Nothing
#' Create Format Container
#'
#' @name formats
#'
#' @description
#' Create a format container which stores discrete or interval values
#' with corresponding labels that can be applied by using [summarise_plus()].
#'
#' Create a format container independent from any data frame. Define which values
#' should be recoded into which new categories, if the format is applied to
#' a variable in a data frame.
#' It is possible to assign a single value to multiple new categories to create
#' a multilabel.
#' It is recommended to let format names end with a dot to make them stand out.
#'
#' @param ... List all the desired recodings/recoding ranges. Every element contains a text for
#' the new category name and the values/value ranges which should be recoded into this new category.
#'
#' @details
#' The concept of having formats as molds or stencils to put the data through, is inspired by
#' 'SAS' formats. In 'SAS' formats are defined with the procedure Proc Formats, which is adapted
#' with [discrete_format()] and [interval_format()]. Here you can define, which values
#' should be transferred into which result categories. This is completely detached from the data
#' your working with.
#'
#' The great thing about this is, that one can not only label and recode values, but one can also
#' define so called multilabels. Meaning, one original value can be transferred into multiple
#' result categories.
#'
#' A cell in a data frame can only hold one distinct value, which is normally a good thing.

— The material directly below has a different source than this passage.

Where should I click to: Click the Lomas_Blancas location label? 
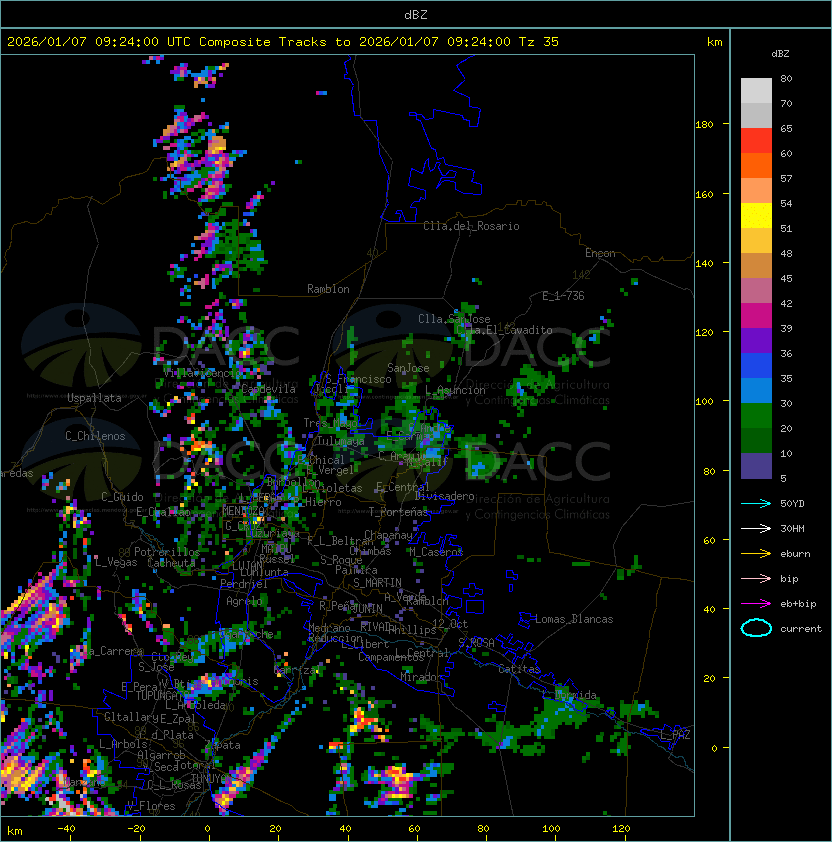[x=574, y=619]
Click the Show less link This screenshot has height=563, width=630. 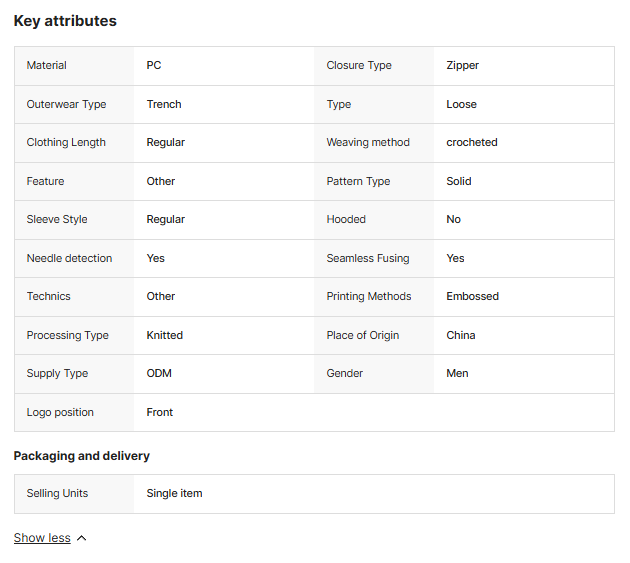[42, 538]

#' But let's say you want to convert single ages into age categories. The age "3" for example
#' could go into the category "under 6", but also in "under 12", "under 18" and "total". Normally
#' you would compute additional variables, which hold the different categorizations, or you could also
#' double up the observations for each category. Both ways would just bloat up the data frame and
#' cost additional memory, particularly if you work with big data sets.
#'
#' With these format containers, you just keep a small reference of original values and result
#' categories. Formats and data find their way together only just before computing the results,
#' meaning the original data frame can be passed into a function capable of handling formats (see below),
#' without any data transformation beforehand. You just tell the function which format should
#' be applied to which variable. That's it. The function handles the rest and outputs all the
#' desired categories.
#'
#' This method is very memory efficient, readable and user friendly for creating larger and more
#' complex outputs at the same time.
#'
#' @return
#' Returns a data table which contains the values/value ranges with the corresponding labels
#'
#' @seealso
#' Functions that can handle formats: [summarise_plus()], [frequencies()], [crosstabs()],
#' [any_table()], [recode_multi()].
#'
#' @examples
#' age. <- discrete_format(
#' "Total" = 0:100,
#' "under 18" = 0:17,
#' "18 to under 25" = 18:24,
#' "25 to under 55" = 25:54,
#' "55 to under 65" = 55:64,
#' "65 and older" = 65:100)
#'
#' sex. <- discrete_format(
#' "Total" = 1:2,
#' "Male" = 1,
#' "Female" = 2)
#'
#' education. <- discrete_format(
#' "Total" = c("low", "middle", "high"),
#' "low education" = "low",
#' "middle education" = "middle",
#' "high education" = "high")
#'
#' income. <- interval_format(
#' "Total" = 0:99999,
#' "below 500" = 0:499,
#' "500 to under 1000" = 500:999,
#' "1000 to under 2000" = 1000:1999,
#' "2000 and more" = 2000:99999)
#'
#' state. <- discrete_format(
#' "Germany" = 1:16,
#' "Schleswig-Holstein" = 1,
#' "Hamburg" = 2,
#' "Lower Saxony" = 3,
#' "Bremen" = 4,
#' "North Rhine-Westphalia" = 5,
#' "Hesse" = 6,
#' "Rhineland-Palatinate" = 7,
#' "Baden-Württemberg" = 8,
#' "Bavaria" = 9,
#' "Saarland" = 10,
#' "West" = 1:10,
#' "Berlin" = 11,
#' "Brandenburg" = 12,
#' "Mecklenburg-Western Pomerania" = 13,
#' "Saxony" = 14,
#' "Saxony-Anhalt" = 15,
#' "Thuringia" = 16,
#' "East" = 11:16)
#'
#' # With discrete formats you can specify the keyword "other" to
#' # catch any other value not covered by the explicitly specified values.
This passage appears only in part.